START SOURCE MATERIAL

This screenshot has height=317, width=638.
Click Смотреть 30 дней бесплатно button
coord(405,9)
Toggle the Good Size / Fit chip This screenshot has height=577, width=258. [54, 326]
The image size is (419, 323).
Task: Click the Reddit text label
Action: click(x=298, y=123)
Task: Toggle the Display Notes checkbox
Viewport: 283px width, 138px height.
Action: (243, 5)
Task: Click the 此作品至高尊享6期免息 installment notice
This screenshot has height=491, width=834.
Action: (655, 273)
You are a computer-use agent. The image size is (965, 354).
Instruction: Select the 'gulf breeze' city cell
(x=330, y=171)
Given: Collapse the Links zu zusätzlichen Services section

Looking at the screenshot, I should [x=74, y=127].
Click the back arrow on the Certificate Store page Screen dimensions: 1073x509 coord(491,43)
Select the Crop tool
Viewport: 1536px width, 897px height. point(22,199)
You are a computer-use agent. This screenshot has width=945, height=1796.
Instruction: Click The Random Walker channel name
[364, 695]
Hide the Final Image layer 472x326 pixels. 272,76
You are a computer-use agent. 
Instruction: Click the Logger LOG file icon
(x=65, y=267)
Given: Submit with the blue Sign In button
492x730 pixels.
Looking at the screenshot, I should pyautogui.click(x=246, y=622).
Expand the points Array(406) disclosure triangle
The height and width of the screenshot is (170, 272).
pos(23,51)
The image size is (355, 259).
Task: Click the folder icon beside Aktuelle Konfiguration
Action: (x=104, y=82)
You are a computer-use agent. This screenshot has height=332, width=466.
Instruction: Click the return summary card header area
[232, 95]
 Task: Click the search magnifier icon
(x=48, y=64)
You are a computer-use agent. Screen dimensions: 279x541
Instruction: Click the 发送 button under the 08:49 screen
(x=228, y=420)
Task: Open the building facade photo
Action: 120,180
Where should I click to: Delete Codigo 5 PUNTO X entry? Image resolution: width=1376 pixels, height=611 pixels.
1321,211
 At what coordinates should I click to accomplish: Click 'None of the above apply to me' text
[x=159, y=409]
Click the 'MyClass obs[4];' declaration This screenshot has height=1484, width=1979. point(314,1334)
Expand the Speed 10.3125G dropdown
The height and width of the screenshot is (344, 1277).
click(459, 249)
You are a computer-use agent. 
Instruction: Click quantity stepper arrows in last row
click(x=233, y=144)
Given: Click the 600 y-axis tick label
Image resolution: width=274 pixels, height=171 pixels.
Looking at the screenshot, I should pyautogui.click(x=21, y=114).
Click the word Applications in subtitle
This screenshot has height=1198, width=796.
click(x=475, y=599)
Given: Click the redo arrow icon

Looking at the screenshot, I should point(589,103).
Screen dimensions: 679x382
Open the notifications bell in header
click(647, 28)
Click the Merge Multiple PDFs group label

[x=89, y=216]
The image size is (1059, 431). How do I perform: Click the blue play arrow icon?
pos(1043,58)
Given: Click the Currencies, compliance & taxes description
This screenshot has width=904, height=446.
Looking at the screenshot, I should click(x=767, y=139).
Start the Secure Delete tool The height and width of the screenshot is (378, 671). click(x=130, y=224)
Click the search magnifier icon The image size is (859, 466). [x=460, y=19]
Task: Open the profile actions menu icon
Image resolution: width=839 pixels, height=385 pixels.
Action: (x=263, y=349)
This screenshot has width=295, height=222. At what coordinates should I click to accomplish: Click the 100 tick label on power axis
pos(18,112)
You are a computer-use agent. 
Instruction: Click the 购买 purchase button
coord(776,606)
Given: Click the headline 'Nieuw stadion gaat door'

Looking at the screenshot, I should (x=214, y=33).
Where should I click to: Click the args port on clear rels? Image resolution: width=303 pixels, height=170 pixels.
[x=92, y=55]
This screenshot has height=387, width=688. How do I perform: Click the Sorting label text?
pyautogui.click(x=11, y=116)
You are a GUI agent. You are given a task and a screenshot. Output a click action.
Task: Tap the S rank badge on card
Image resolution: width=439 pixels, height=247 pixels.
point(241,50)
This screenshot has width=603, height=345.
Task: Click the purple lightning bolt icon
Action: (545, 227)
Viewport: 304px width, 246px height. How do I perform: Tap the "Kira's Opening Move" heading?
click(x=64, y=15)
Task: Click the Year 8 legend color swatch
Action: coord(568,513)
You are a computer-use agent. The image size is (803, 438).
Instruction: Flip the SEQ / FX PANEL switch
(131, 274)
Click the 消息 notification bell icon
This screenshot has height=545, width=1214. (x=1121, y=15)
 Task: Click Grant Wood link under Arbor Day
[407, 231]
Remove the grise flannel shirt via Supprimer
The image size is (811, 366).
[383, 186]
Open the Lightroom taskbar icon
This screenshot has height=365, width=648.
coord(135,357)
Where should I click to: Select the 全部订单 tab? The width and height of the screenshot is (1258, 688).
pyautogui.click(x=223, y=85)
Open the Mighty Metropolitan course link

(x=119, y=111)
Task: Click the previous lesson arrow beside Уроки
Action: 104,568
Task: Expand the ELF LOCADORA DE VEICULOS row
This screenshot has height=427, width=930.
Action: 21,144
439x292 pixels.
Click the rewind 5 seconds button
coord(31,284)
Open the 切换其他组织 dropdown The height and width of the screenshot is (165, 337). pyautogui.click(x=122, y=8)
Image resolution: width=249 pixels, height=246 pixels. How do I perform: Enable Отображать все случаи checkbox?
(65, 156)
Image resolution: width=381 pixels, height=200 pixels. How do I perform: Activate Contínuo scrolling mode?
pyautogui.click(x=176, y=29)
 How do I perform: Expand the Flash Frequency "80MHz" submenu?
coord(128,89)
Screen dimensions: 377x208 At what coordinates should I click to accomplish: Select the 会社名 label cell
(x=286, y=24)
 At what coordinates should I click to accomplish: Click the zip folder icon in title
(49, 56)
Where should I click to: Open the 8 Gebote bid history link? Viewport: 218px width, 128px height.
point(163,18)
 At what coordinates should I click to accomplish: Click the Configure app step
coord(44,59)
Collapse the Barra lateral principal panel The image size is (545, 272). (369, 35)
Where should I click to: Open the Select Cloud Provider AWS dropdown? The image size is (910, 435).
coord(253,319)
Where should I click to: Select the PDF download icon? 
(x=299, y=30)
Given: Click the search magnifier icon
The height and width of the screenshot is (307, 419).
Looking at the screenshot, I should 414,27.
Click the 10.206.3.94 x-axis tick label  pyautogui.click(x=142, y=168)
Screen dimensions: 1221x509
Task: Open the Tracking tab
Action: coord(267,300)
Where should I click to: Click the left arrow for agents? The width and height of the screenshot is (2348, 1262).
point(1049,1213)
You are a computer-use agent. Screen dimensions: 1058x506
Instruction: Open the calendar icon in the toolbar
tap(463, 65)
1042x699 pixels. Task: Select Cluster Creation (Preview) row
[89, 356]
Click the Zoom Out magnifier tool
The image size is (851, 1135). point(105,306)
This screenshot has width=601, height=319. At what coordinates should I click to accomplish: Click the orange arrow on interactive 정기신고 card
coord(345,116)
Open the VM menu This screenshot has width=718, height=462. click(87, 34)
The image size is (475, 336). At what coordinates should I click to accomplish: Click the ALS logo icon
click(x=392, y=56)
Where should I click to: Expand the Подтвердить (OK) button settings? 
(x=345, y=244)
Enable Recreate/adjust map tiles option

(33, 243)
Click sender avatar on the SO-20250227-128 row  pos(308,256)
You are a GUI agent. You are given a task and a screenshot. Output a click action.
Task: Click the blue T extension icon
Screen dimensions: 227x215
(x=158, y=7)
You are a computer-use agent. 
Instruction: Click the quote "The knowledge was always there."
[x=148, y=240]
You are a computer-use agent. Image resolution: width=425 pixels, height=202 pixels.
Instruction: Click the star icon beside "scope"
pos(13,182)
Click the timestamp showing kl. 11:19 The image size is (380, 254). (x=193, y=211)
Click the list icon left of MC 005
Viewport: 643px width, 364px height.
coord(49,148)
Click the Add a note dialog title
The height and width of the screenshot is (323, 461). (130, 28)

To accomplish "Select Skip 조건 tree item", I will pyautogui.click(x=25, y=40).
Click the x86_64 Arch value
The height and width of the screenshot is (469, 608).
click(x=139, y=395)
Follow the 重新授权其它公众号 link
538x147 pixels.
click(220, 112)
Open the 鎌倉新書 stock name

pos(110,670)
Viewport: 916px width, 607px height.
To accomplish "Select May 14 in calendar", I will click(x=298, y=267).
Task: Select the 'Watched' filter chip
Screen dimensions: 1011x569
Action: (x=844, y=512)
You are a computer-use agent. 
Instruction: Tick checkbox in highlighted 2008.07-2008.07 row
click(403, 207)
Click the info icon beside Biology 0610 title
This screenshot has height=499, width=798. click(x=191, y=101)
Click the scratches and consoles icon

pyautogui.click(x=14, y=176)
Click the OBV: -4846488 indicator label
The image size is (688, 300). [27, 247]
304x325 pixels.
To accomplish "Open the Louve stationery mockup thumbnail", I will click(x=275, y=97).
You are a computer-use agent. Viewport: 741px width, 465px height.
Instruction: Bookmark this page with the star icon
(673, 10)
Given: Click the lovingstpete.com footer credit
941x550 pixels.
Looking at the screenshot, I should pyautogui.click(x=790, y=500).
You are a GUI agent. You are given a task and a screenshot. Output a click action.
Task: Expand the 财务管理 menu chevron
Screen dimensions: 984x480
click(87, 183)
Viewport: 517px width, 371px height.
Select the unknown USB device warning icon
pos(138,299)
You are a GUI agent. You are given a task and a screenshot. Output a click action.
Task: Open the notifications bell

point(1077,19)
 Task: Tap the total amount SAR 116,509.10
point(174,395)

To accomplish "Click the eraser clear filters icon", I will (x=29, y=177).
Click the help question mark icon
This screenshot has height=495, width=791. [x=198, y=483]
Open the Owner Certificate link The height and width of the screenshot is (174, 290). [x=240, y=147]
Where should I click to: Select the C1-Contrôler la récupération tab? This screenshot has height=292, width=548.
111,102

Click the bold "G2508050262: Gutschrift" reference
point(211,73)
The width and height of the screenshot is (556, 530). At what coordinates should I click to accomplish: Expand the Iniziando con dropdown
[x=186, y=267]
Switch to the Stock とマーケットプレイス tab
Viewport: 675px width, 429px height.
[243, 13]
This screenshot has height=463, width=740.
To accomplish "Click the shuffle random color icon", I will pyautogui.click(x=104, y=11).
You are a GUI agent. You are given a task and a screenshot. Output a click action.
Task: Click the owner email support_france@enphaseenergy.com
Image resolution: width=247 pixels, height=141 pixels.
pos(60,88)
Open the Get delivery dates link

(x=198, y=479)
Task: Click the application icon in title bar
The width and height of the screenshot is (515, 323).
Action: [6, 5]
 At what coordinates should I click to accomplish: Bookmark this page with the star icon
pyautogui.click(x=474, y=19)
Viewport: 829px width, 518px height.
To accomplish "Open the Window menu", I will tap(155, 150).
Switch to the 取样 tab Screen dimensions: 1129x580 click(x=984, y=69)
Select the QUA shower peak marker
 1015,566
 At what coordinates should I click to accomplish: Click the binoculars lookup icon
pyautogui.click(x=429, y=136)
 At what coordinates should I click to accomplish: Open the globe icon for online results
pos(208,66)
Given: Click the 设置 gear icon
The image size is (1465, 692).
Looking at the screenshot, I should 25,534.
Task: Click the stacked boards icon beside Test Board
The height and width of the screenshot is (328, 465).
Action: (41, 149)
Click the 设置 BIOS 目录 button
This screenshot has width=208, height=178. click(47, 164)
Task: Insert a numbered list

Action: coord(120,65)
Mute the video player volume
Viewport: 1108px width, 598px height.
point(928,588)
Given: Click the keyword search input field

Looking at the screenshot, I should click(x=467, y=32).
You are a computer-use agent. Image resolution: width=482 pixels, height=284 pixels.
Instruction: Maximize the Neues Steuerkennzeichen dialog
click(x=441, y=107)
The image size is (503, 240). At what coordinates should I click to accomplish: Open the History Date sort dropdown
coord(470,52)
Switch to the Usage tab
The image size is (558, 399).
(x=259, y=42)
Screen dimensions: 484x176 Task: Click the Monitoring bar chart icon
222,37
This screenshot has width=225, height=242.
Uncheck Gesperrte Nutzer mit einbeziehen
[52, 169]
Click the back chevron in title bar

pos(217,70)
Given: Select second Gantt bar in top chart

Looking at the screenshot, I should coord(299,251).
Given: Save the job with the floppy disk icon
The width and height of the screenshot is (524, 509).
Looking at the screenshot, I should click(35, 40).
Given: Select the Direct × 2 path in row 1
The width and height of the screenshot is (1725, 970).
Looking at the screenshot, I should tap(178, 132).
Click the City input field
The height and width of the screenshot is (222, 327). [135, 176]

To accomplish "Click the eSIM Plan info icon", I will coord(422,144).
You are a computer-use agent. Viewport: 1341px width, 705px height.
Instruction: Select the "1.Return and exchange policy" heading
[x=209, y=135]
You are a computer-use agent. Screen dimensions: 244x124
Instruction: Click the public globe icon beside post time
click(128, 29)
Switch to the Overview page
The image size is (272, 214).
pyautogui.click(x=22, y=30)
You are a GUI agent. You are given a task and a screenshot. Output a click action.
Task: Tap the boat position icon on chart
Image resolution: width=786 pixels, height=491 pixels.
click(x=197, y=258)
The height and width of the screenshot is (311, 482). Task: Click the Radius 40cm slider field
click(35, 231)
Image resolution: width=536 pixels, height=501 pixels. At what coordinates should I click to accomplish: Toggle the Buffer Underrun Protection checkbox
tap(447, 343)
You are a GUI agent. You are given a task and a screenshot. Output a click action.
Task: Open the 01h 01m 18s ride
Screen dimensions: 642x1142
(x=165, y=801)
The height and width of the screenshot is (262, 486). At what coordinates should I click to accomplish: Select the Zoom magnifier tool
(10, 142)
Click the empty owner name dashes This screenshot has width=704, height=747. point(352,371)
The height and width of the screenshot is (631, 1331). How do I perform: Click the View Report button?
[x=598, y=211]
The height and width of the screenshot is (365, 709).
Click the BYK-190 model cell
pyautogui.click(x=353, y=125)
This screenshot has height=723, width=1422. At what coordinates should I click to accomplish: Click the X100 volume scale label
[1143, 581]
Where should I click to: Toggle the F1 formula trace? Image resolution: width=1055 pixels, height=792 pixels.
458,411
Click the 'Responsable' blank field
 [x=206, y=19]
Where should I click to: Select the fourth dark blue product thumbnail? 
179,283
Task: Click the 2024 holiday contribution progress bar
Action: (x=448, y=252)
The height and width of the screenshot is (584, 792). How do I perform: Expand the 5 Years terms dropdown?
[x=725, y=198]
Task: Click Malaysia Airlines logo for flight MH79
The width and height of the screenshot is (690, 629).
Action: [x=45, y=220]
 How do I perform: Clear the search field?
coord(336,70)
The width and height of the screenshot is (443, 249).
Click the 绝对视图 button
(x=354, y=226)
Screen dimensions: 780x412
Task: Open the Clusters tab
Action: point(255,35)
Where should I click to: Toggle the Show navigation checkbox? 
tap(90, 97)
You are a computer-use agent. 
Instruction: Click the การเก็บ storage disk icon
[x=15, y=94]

END SOURCE MATERIAL

Give the number of lines in the listing that hold the string "Certificate", and supply nothing further.

2